Is your feature request related to a problem?
Currently, OpenSearch SQL does not provide a native way to expand multivalue fields into separate rows/events, similar to Splunk's mvexpand command. This limits the ability to efficiently work with and analyze multivalue fields directly within queries, which is a common use case in log analytics and data exploration.

What solution would you like?
Introduce an mvexpand command (or equivalent SQL function/operator) in OpenSearch SQL that:

• Expands a multivalue field into separate rows, one per value in the field, for each input event/document.
• Supports an optional limit parameter to restrict how many values per event/document are expanded (similar to mvexpand <field> [limit=<int>] in Splunk).
• Handles memory/resource limits similar to Splunk's RAM usage (with configurable limits and clear error messaging if limits are exceeded).
• Works as a streaming/distributable command for performance at scale.

What alternatives have you considered?

• Manual preprocessing of documents to flatten multivalue fields before indexing, which is inflexible and not always possible.
• Using scripting or custom plugins, which increases complexity for users and maintainers.
• Workarounds using nested queries or Painless scripts, which are less intuitive and harder for users familiar with Splunk/SQL semantics.

Do you have any additional context?
This feature would help users migrating from Splunk or other analytics platforms that rely on multivalue field expansion. For reference, see Splunk's mvexpand documentation:

Expands the values of a multivalue field into separate events, one event for each value in the multivalue field. For each result, the mvexpand command creates a new result for every multivalue field.

Example usage in Splunk:

... | mvexpand foo
... | mvexpand foo limit=100

It would be valuable to have similar functionality in OpenSearch SQL to facilitate analytics, dashboarding, and data preparation tasks involving arrays or multivalue fields.

Examples and Edge Cases:

1. Basic Example

   • Input: A document with a field tags: ["error", "warning", "info"]
   • Query: SELECT mvexpand(tags) FROM logs
   • Output:

     tags
     error
     warning
     info

2. With Limit Option

   • Input: A document with a field ids: [1, 2, 3, 4, 5]
   • Query: SELECT mvexpand(ids, limit=3) FROM docs
   • Output:

     ids
     1
     2
     3

3. Multiple Multivalue Fields (Edge Case)

   • Input: Document with a: [10, 20], b: [100, 200]
   • Query: Should clarify whether expansion is supported on more than one field at a time. If not, document the limitation.

4. Empty or Null Arrays (Edge Case)

   • Input: tags: [] or tags: null
   • Output: No rows or a row with null value, depending on desired behavior (should be documented).

5. Large Arrays / Memory Limits (Edge Case)
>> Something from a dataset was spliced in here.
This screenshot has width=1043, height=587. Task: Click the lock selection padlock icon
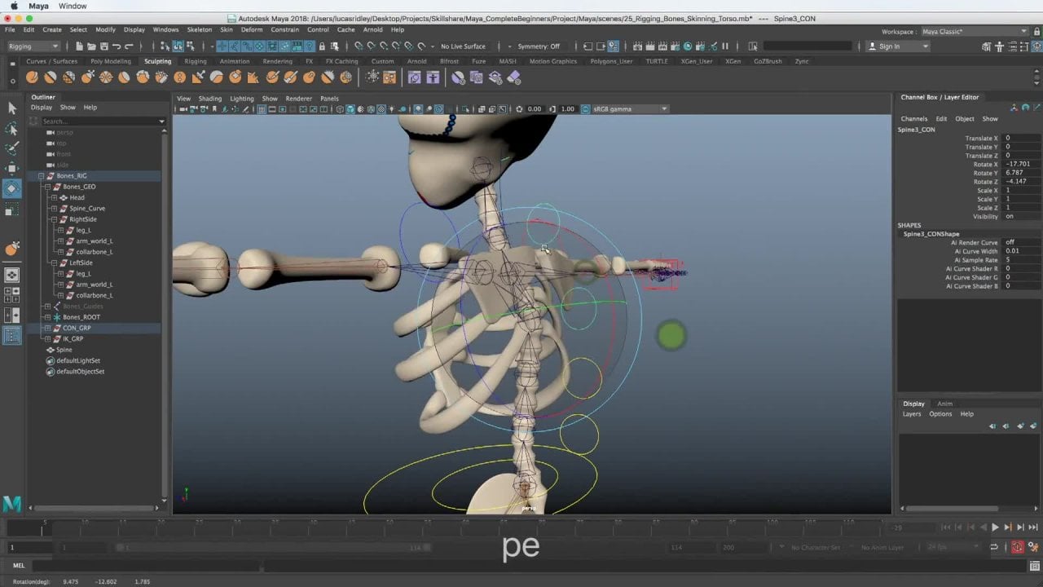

   • Input: Document with a field containing thousands of values
   • Behavior: Should trigger a warning or error if memory/resource usage exceeds limits, and document how this is handled.

6. Non-Array Fields (Edge Case)

   • Input: tags: "error" (not an array)
   • Output: Should document if the field is left as-is, converted to a single-value array, or an error is thrown.